Une jeune photographe qui s’ennuie à couvrir les fêtes familiales, les manifestations locales et les conférences de presse des nationalistes corses, ressent l’aspect dérisoire et étriqué de sa vie professionnelle à la vue d’une photo de la chute du mur de Berlin et s’en va faire un reportage sur la guerre en ex-Yougoslavie. La découverte de l’absurdité du conflit et de ses indicibles horreurs fait qu’elle n’en sortira pas indemne. Elle retourne en Corse où elle reprend son métier de photographe de l’ordinaire et meurt dans un accident de voiture.

L’ouvrage s’articule en 12 chapitres qui correspondent aux différentes étapes de la messe de ses funérailles. Le principal narrateur est le prêtre qui sert la messe et qui est aussi le parrain de la défunte, celui qui est à l’origine de sa vocation de photographe. Un écho s’établit entre le texte et les enseignements de la Bible et des Évangiles sur le mal et la représentation du mal. Le texte est construit sur un va-et-vient continu entre les souvenirs des personnes présentes, – le prêtre, la famille et les amis de la défunte —, et les souvenirs de l’héroïne qui semble encore là. Un rythme lent, des phrases souvent longues nimbent la narration de désespérance.

Le titre du roman est une ellipse de « Dieu a fait l’homme à son image » et porte en exergue un commandement de l’Exode : « Tu ne feras pas d’idole, ni aucune image de ce qui dans les cieux en haut, ou de ce qui est sur la terre en bas, ou de ce qui est dans les eaux sous la terre… ». La fascination qu’exercent la violence et sa représentation, interpelle Antonia. La première photo qu’elle prendra et dont elle sera satisfaite reproduit l’image d’une femme terrorisée fuyant un incendie en Corse. Quelques années plus tôt, témoin complaisant d’une scène de violence, elle s’effraie de sa réaction. : « Antonia n’avait jamais encore croisé le regarde de la Gorgone mais, pour la première fois, elle avait senti sa présence et entendu siffler les serpents de sa chevelure ».

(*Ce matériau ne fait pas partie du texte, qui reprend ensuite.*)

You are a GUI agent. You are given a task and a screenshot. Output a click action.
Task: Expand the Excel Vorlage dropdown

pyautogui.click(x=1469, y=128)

À travers les photos d’hommes et de femmes torturés, exécutés sauvagement, que l’héroïne a prises en Serbie, à travers aussi des reportages photographiques dont elle a probablement consulté les archives, reportages sur la conquête de la Tripolitaine par l’Italie, la guerre d’Espagne, la première et seconde guerres mondiales, la guerre du Viet Nam, elle prend conscience que montrer l’horreur n’arrête pas les conflits. En 1992 en Serbie, après avoir photographié une scène d’une violence et d’une sauvagerie inouïes, elle constate que ces photos ne servent à rien mais que ceux qui les prennent « adorent ça, tous et moi aussi ». Une citation de J.M.Coetzee mise aussi en exergue, rappelle que la violence est : « obscène parce que de telles choses ne devraient pas se produire, mais obscène aussi parce que, une fois qu’elles se sont produites, elles ne devraient pas être mises à la lumière du jour… ». En 1915, à Corfou, le photographe « n’a pas pris la photo d’un soldat famélique à l’agonie mais il a capté une fois pour toutes, en une seule image saisissante, le visage du siècle » (p. 125). Alors, en quittant la Serbie pour s’en retourner en Corse, l’héroïne se dit qu’ « Elle ne croit pas au péché, elle ne croit pas non plus en l’agneau de Dieu qui enlève le péché du monde. Mais au moins à ce qu’est le monde, autant qu’il est en son pouvoir, elle, Antonia V. n’y ajoutera rien ». (p. 183.) Un livre fort à lire et à relire.